Joe the Decider

How the "Average" American became the star of the 2008 Presidential Election.

From "Joe the Plumber" to the myriad blogs, viral campaigns, and grassroots efforts, it feels for the first time in modern history that the power of deciding the election has been placed directly in the hands of the average US citizen.  Thanks to YouTube, Facebook, Twitter, and text-messaging--the way we get and share information today--voters have greater access to information, they can research what they don't understand and they can and will share that information with others.   There are valuable branding lessons to be learned of the ingenuity and potential challenges of hyperspeed marketing that will guide our future campaigns, electoral or not.
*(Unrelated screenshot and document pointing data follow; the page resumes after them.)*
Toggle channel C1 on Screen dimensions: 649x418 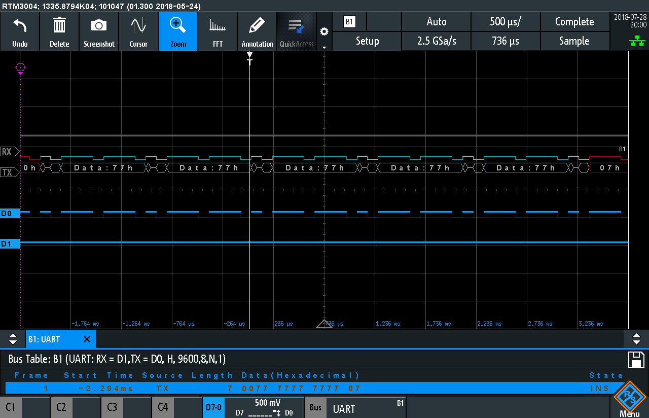click(x=25, y=407)
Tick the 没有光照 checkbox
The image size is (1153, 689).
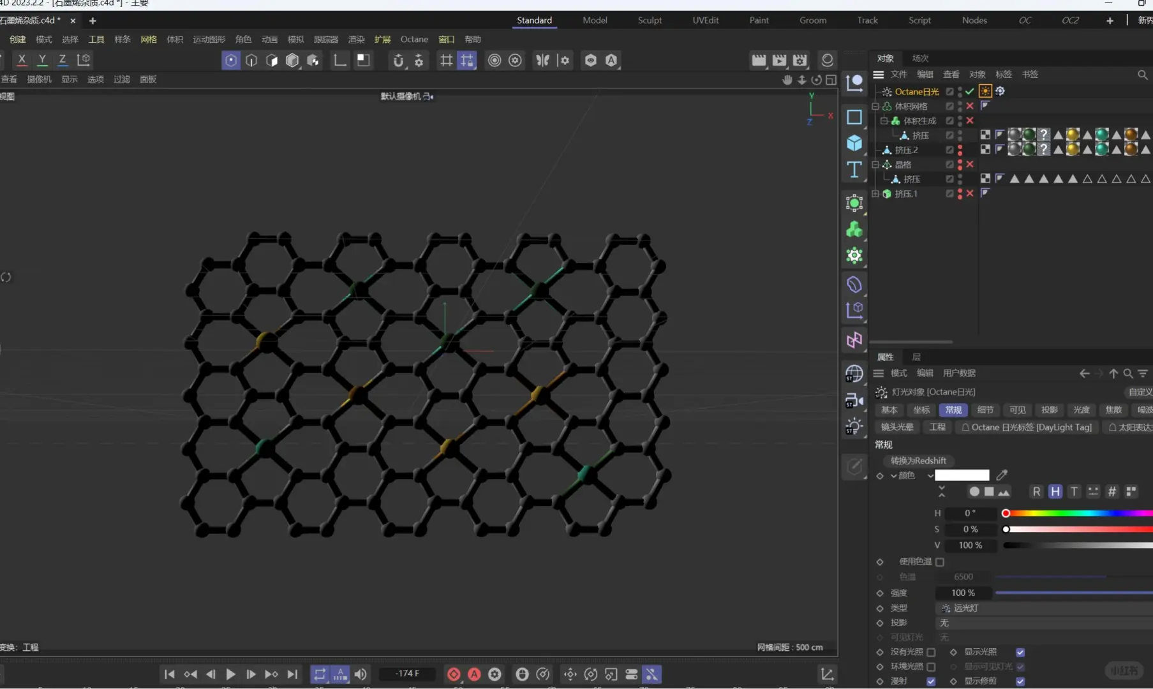pyautogui.click(x=931, y=652)
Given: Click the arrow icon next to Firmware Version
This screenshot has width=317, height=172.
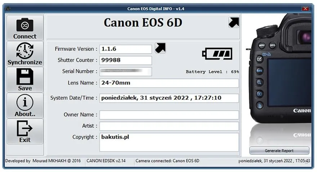Looking at the screenshot, I should pyautogui.click(x=160, y=48).
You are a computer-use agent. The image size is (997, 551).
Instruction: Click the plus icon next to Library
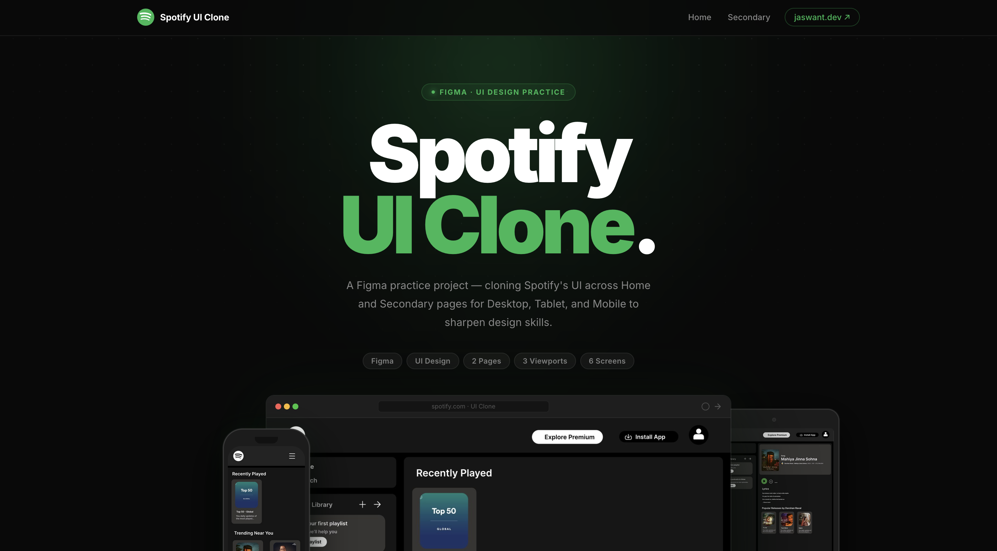pos(362,504)
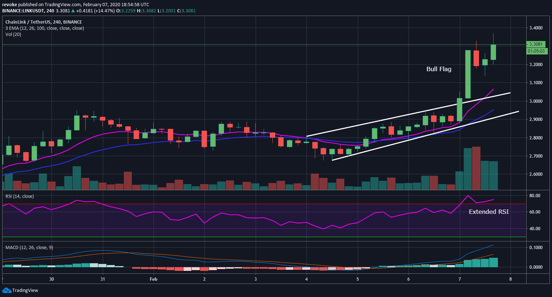Click the 01:05:03 candle countdown label
The width and height of the screenshot is (552, 297).
click(536, 51)
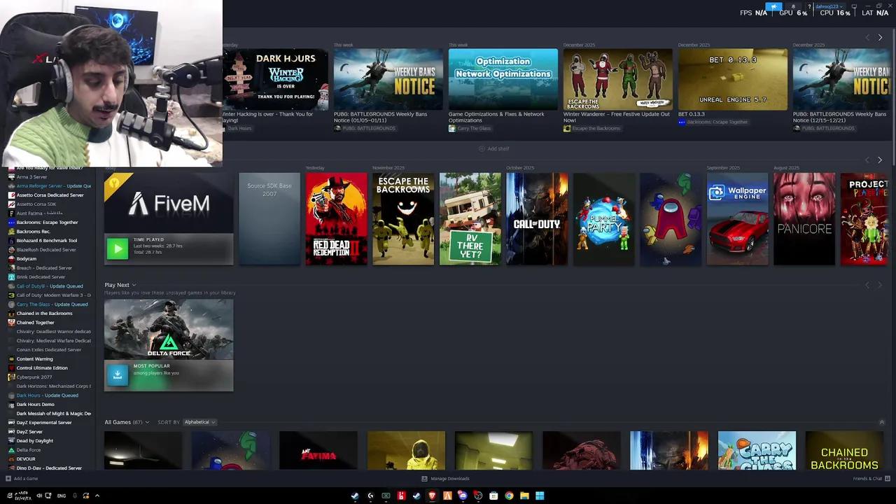Open Google Chrome from the taskbar
This screenshot has width=896, height=504.
(x=509, y=496)
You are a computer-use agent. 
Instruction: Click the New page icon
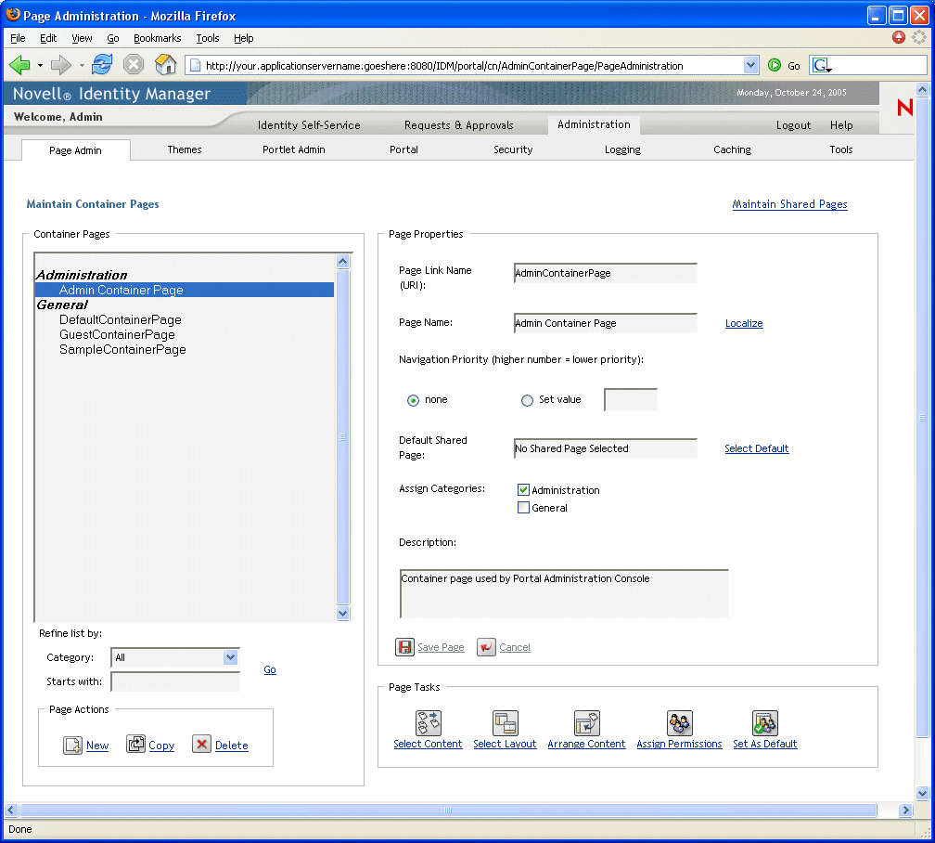tap(73, 745)
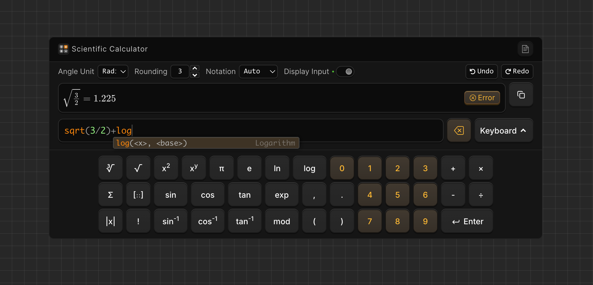Open the Notation dropdown

258,72
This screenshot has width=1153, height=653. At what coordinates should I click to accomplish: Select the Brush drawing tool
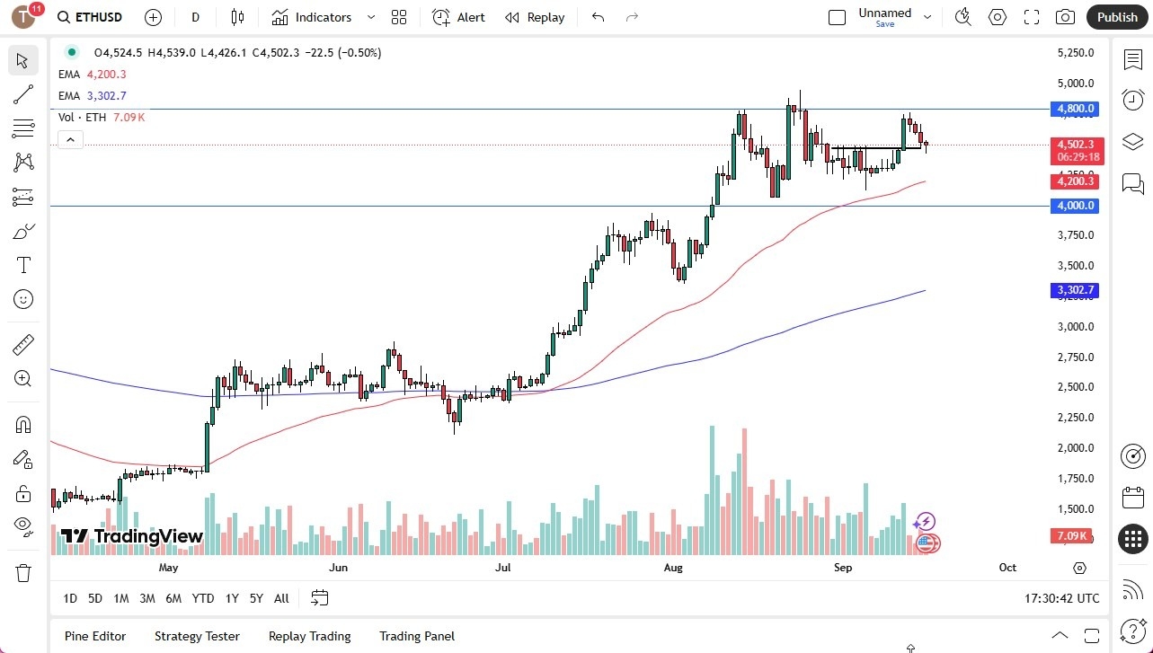tap(22, 230)
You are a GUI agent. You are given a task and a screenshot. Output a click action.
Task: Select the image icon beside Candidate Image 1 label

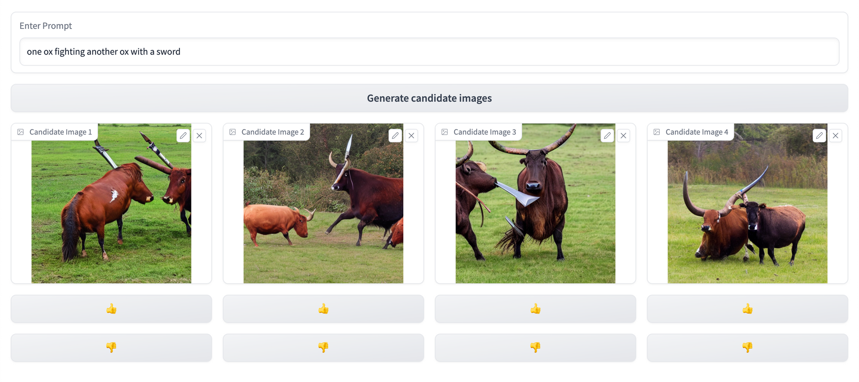point(20,132)
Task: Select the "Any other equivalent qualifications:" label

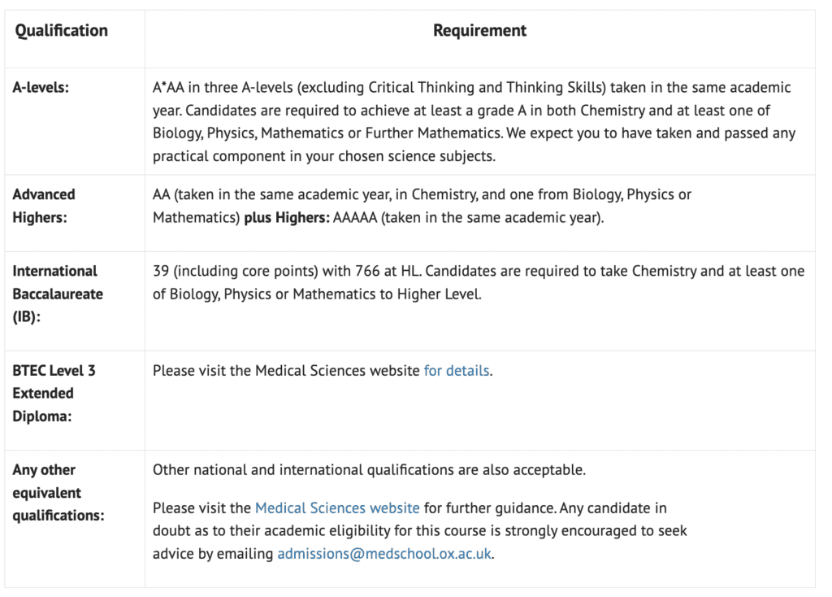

Microtargeting helps you know exactly who and where you need to reach Although Howard Dean was the first to understand the power of the internet to help build a campaign from the bottom up, Obama was the first to truly harness the internet's power to revolutionize the way to run a campaign.  From mobilizing unregistered, previously uninterested voters to raising record amounts of cash, Obama succeeded in using the internet to find out exactly where he needed to be.  The challenge: Your connections to your audience must be meaningful or you risk burning them out.  The internet has made detectives of us all Obama's campaign manager, David Plouffe warns in today's New York Times,  "You do focus groups and people say, ‘I saw that ad and I went to this Web site to check it'...“They are policing the campaigns.”  Case in point, I was very surprised by some of the small-business claims made by Obama and McCain during the debates and immediately researched their quotes.  Got my answers and discussed with at least 10 people. The challenge: Never fudge little details or you risk losing your audience when, not if, they find out.   An excited, mobilized audience is a loyal one I've been twittered, I've been Facebooked, I've been enticed, cajoled, guilted, and bribed to get out my vote

today.  Whether my colleagues, friends, and local businesses are for McCain or Obama, their message is clear: they are excited, mobilized and won't take defeat lying down.  To this, Plouffe reminds us, “Without the candidate who excites people, you can have the greatest strategy and machinery and it won’t matter.”  The challenge: You must deliver a consistent message that inspires and be prepared to make good on your promises.